The episode featured guest performances from Billy Lush, who was cast as Gabriel Wyath, Matt Riedy, who was cast as the SWAT Commander Hamilton, John Christopher Storey, who was cast as the Tech, and Daniela Bobadilla, who is cast as Emma, Rex's girlfriend.

== Reception ==
=== Ratings ===
"That's Not My Penguin" was originally broadcast on April 5, 2012 in the United States on NBC between 10:00 pm and 11:00 pm, preceded by Up All Night. Upon airing, the episode garnered 2.56 million viewers in the United States despite airing simultaneously with The Mentalist on CBS, and the series premiere of the drama series Scandal on ABC. It acquired a 0.9 rating in the 18–49 demographic, meaning that it was seen by 0.9% of all 18- to 49-year-olds, according to Nielsen ratings. The episode's ratings dropped from the previous episode, "Oregon". It was simultaneously broadcast on Global in Canada, and was subsequently aired on Sky Atlantic in the United Kingdom on June 8, 2012.

=== Critical response ===
"That's Not My Penguin" was well received by television commentators. Matt Fowler of IGN gave an extremely positive review. He claimed that the story worked "either way" and that it was "awesome", mainly because of the hallucinations. Fowler stated that he had his "mind blown" and that the best part of the episode was "when the show, for a little while, actually made me think that there was something to Gabriel's Dr.

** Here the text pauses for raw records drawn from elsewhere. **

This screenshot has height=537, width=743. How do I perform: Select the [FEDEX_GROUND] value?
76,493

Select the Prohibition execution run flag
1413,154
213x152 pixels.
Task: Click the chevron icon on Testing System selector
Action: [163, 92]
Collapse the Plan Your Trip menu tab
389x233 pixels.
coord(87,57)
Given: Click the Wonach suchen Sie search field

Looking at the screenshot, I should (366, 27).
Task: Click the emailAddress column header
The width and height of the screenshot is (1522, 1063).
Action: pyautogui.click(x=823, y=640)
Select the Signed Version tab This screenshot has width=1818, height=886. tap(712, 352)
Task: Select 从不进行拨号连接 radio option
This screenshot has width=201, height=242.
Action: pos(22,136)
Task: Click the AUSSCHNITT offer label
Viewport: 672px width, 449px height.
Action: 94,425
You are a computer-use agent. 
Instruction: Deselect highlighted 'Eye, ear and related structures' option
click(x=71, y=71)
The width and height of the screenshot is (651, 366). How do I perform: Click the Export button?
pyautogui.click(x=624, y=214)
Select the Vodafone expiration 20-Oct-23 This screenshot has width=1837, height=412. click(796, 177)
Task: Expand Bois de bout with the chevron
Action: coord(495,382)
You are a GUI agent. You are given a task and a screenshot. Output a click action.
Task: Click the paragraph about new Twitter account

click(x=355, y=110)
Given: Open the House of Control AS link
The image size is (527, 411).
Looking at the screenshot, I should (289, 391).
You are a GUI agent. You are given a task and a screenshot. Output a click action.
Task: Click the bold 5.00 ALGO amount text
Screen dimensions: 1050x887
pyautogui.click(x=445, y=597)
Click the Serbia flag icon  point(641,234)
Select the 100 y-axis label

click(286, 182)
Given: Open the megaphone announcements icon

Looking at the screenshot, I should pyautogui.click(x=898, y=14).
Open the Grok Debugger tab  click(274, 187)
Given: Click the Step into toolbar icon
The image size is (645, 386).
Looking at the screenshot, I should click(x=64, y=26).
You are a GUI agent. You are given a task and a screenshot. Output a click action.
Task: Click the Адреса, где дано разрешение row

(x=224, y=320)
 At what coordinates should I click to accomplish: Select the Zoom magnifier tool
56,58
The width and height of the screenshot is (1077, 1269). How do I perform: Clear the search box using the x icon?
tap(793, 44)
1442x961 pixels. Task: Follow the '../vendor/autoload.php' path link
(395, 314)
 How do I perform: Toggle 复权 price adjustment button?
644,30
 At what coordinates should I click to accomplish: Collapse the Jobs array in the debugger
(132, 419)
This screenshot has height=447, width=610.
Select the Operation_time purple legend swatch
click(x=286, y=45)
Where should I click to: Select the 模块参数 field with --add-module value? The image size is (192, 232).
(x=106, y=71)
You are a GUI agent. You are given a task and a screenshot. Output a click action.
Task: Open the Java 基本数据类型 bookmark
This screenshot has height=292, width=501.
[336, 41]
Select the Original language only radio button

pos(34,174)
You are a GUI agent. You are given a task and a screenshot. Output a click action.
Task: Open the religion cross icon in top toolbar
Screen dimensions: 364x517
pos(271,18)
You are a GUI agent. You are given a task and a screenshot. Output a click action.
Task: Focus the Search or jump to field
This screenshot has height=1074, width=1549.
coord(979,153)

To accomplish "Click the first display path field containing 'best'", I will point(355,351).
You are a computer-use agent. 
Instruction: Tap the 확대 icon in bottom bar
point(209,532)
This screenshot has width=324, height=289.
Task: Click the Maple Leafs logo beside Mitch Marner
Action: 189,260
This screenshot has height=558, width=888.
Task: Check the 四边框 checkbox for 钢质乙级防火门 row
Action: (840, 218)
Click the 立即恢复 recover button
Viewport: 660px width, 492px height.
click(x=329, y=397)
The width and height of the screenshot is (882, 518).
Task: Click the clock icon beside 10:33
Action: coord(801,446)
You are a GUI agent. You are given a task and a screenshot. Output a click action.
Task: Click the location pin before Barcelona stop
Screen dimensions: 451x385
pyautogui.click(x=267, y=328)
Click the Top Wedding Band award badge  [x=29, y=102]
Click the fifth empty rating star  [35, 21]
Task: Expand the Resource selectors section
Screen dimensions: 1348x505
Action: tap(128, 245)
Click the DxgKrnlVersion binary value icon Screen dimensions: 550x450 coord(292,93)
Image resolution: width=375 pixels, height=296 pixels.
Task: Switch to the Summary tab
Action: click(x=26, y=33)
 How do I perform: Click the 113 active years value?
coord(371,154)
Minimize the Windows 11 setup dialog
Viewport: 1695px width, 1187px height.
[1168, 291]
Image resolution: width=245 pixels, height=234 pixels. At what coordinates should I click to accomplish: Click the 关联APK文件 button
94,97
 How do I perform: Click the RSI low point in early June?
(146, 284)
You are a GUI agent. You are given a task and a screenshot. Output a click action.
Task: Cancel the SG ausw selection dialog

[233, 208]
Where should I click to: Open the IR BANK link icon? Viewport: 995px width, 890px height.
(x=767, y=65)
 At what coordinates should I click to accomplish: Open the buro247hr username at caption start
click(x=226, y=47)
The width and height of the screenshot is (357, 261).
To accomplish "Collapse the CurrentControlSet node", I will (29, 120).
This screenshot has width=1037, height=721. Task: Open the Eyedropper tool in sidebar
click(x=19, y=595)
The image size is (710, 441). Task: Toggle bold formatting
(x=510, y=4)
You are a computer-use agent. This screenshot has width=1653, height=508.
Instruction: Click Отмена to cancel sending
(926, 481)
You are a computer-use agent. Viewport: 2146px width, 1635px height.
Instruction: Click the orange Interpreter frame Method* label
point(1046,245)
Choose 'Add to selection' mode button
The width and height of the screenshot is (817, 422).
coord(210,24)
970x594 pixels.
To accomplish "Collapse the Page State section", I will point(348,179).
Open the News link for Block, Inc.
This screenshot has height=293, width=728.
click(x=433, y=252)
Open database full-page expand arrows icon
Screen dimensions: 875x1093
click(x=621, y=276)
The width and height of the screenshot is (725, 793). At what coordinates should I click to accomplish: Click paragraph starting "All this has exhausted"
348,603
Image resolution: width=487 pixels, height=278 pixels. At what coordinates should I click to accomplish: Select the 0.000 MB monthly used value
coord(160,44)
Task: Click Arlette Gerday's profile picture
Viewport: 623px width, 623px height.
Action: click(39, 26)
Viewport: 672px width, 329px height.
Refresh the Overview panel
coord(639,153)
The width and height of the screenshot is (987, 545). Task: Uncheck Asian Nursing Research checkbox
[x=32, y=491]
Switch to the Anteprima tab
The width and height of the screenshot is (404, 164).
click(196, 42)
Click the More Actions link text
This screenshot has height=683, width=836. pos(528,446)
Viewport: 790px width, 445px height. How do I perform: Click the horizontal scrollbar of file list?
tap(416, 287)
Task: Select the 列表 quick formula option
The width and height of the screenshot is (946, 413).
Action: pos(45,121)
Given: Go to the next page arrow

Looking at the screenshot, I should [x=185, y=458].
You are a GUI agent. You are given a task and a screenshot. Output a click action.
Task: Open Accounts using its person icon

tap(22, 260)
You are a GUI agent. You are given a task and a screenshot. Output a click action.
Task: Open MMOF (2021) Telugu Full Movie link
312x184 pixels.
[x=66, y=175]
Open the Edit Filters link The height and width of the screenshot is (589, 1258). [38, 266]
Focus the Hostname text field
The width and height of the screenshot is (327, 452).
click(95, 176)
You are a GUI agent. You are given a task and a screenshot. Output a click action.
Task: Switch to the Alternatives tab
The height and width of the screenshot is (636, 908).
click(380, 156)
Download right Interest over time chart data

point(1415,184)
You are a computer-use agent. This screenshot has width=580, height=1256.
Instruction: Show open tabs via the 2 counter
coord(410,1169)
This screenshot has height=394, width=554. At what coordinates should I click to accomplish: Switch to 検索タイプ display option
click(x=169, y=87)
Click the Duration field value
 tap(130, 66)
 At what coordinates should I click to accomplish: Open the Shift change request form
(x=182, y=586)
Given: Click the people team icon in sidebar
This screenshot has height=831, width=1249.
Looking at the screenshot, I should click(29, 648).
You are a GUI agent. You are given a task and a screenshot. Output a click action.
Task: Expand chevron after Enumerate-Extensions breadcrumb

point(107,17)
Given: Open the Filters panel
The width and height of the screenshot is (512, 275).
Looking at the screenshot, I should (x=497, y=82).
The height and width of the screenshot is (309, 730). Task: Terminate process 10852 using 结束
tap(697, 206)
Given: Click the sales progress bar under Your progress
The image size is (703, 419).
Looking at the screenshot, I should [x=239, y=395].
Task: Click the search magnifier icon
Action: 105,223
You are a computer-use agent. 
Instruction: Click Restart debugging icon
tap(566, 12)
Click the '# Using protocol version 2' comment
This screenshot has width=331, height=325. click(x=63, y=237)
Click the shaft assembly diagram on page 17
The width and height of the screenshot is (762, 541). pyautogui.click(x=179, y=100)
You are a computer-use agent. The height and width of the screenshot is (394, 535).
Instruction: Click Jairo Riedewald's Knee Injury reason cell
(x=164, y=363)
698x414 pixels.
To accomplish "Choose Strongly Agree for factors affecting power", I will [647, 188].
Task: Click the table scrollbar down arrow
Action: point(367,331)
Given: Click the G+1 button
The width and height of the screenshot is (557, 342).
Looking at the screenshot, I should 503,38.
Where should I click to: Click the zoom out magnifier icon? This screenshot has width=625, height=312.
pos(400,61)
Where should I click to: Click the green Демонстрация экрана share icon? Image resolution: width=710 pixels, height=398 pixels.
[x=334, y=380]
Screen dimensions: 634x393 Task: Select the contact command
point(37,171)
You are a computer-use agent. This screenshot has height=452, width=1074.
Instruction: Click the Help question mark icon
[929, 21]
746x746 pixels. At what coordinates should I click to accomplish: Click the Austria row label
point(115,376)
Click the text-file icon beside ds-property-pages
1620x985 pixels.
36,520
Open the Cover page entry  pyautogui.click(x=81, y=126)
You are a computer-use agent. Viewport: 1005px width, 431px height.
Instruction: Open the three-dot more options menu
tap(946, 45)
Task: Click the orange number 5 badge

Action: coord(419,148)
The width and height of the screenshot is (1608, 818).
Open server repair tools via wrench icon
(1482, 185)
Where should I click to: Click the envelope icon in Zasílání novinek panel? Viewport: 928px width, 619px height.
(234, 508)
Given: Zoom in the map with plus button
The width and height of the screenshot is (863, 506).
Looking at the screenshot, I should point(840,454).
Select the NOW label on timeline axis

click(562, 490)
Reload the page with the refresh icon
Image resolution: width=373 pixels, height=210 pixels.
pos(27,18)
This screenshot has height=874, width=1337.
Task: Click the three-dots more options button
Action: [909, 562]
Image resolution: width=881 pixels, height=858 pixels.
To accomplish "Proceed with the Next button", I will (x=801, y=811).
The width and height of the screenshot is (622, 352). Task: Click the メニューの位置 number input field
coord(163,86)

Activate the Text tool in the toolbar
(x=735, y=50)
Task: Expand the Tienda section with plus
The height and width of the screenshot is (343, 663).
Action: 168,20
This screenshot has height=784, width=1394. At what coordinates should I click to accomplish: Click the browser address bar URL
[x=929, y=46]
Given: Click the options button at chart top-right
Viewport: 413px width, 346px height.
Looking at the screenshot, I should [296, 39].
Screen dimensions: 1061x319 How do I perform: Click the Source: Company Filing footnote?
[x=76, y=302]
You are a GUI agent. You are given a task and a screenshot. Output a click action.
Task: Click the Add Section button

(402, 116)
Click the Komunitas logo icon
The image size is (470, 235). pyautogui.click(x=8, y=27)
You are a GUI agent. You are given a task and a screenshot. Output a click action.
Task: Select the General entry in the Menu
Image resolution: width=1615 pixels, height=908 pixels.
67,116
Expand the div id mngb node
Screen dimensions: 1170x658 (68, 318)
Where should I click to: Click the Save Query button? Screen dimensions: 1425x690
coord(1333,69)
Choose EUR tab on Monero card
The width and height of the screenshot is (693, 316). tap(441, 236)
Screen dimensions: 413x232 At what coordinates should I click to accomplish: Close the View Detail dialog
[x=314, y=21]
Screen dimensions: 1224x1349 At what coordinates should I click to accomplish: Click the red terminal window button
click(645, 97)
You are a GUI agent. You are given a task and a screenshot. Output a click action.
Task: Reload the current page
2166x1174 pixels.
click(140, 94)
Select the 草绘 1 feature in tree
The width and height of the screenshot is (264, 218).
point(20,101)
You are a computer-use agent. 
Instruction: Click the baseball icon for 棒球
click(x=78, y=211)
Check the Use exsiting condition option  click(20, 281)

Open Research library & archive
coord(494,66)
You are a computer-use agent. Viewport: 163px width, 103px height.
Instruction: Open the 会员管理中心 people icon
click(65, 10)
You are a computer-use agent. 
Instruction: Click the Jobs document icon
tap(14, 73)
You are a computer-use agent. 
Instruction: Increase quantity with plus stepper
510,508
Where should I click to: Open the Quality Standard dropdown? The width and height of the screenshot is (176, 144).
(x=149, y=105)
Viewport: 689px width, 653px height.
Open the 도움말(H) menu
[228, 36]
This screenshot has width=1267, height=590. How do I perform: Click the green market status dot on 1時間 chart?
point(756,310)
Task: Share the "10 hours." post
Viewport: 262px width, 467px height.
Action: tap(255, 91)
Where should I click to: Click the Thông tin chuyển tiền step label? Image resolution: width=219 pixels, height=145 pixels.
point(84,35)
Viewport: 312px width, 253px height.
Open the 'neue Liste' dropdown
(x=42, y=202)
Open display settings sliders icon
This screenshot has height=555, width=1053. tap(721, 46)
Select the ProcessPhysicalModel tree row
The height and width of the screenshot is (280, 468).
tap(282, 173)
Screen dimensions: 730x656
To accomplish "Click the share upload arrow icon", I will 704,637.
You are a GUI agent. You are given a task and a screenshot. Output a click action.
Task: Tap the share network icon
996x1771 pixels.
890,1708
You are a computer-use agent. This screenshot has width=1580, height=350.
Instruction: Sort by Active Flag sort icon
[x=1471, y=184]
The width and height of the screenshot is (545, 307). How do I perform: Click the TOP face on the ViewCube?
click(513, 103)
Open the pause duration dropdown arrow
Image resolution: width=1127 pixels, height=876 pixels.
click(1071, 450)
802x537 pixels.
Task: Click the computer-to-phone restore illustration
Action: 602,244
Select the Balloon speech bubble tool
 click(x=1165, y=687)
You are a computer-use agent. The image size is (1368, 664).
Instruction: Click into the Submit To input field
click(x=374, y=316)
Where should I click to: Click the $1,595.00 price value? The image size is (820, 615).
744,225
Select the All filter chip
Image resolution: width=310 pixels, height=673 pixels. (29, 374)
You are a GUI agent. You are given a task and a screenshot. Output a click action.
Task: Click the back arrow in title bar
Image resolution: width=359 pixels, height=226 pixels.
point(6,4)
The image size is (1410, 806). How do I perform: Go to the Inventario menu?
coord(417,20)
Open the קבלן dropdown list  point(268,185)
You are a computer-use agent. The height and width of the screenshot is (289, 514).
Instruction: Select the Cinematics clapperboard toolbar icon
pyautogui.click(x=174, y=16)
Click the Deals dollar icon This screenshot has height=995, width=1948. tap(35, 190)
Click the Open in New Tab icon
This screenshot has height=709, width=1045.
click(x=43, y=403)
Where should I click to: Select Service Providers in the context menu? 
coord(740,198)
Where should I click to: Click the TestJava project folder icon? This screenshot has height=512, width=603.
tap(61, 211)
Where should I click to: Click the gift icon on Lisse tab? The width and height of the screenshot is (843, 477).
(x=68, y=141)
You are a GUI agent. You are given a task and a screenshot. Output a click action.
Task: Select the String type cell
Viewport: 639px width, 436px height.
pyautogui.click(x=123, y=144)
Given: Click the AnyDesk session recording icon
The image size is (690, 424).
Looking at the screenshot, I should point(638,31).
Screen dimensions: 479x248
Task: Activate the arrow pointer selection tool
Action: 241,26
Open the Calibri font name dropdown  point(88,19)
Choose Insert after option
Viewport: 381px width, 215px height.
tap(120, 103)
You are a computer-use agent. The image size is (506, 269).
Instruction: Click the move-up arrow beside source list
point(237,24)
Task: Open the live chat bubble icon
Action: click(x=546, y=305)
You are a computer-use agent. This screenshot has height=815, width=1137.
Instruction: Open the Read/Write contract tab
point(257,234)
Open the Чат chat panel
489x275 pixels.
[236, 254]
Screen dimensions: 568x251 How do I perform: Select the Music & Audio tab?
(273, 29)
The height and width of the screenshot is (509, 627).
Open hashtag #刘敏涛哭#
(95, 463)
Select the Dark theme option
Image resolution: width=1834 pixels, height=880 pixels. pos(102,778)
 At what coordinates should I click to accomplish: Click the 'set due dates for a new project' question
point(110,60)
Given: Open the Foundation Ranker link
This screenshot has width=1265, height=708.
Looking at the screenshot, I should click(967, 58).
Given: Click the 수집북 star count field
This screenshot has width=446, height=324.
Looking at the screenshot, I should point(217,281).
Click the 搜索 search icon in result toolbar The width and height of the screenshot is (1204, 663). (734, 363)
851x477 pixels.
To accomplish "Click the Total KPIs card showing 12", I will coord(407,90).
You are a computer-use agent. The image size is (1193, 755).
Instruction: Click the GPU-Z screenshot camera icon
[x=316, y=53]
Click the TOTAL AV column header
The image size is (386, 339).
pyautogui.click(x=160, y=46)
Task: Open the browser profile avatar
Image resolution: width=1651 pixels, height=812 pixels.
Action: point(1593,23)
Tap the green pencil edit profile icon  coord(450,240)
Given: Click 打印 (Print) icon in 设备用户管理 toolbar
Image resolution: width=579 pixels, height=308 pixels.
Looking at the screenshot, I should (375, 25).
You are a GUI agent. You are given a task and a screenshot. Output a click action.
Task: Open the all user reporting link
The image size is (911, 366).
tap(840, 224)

Wild story". Claiming that he was "hooked" to the show, Folwer concluded his review by giving the episode a "9 out of 10" classifying it as "amazing". Zack Handlen of The A.V. Club enjoyed the episode. In his "A−" review, he noted that the episode "doesn't show any signs of imminent immolation". He thought that the morale of the episode was "wanting something to be real doesn't make it easier to pretend, and the harder Michael has to work to keep this up, the better the odds that he’s going to lose his grip". Alan Sepinwall of HitFix "loved" the episode. Nick McHatton of TV Fanatic gave the episode a "5 out of 5" as a perfect score and thought that the entry "really used Awakes concept to its advantage".